About Community & Gun Violence

An article with facts about community and gun violence.

The term “community violence” is used to describe public violence. It may refer to school shootings and acts of terrorism (see resources here and here), but it also refers to violence that happens in one’s neighborhood. In 2014, nearly 25% of children under 18 reported witnessing violence in the past year, and an estimated three million specifically witnessed gun violence.

The United States is an outlier compared to other developed nations: American children aged 5 to 14 are 21 times more likely to be killed with guns.

  • The impact of violence is deeply embedded in even the youngest children’s psyches and environments. A constant sense of feeling unsafe impacts children’s psychological and physiological development. Long exposure to stress hormones creates trauma and results in toxic stress, which affects children’s development and long-term physical and mental health.
  • Children from low socio-economic zip codes experience the worst of the gun violence crisis. Individuals living just a mile apart may have life expectancies that vary drastically.
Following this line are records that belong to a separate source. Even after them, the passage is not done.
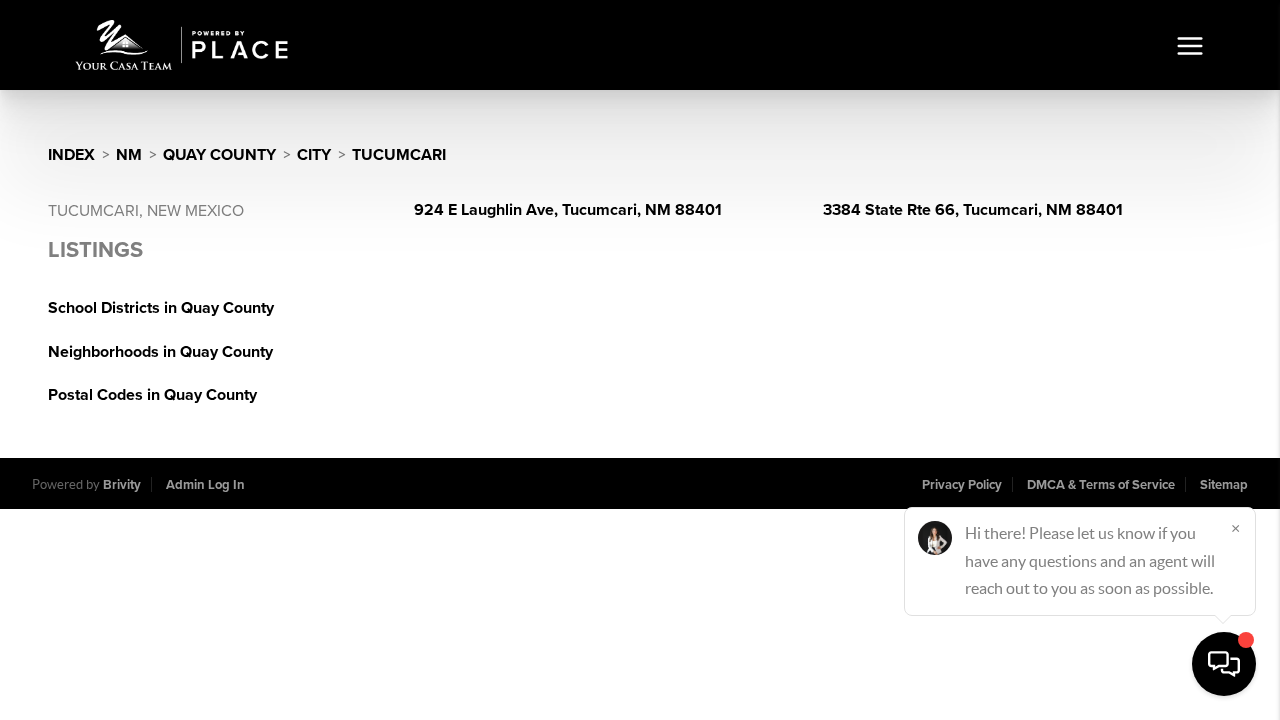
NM (129, 155)
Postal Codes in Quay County (152, 395)
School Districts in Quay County (161, 308)
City (314, 155)
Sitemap (1224, 485)
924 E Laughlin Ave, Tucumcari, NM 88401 (568, 210)
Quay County (219, 155)
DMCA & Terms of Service (1101, 485)
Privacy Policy (962, 485)
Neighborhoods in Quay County (160, 352)
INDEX (71, 155)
The effects of gun violence are concentrated within certain neighborhoods (for instance, in the Chicago neighborhood of Lincoln Park, life expectancy is fifteen years longer than in some communities on the South Side). In 2015, half of all gun homicides took place in 127 cities that account for less than one quarter of the nation’s population. Within these cities gun violence is concentrated in small neighborhood areas that together make up  just 1.5% of the country’s population, but they experienced 26% of America’s total gun homicides.
  • Black and Latinx children are disproportionately represented: Firearms are the first leading cause of death for all American children 19 and under, the first leading cause of death for Black children and the second leading cause of death for Latinx children. Black children and teens in the U.S. are 14 times more likely than White children to die by gun homicide; Latinx children and teens are three times more likely.

Lessening the incidence of violence and its effects is a big and complicated job, but it starts with caring adults who recognize every child’s right to safety and regard violence as everyone’s problem, regardless of zip code.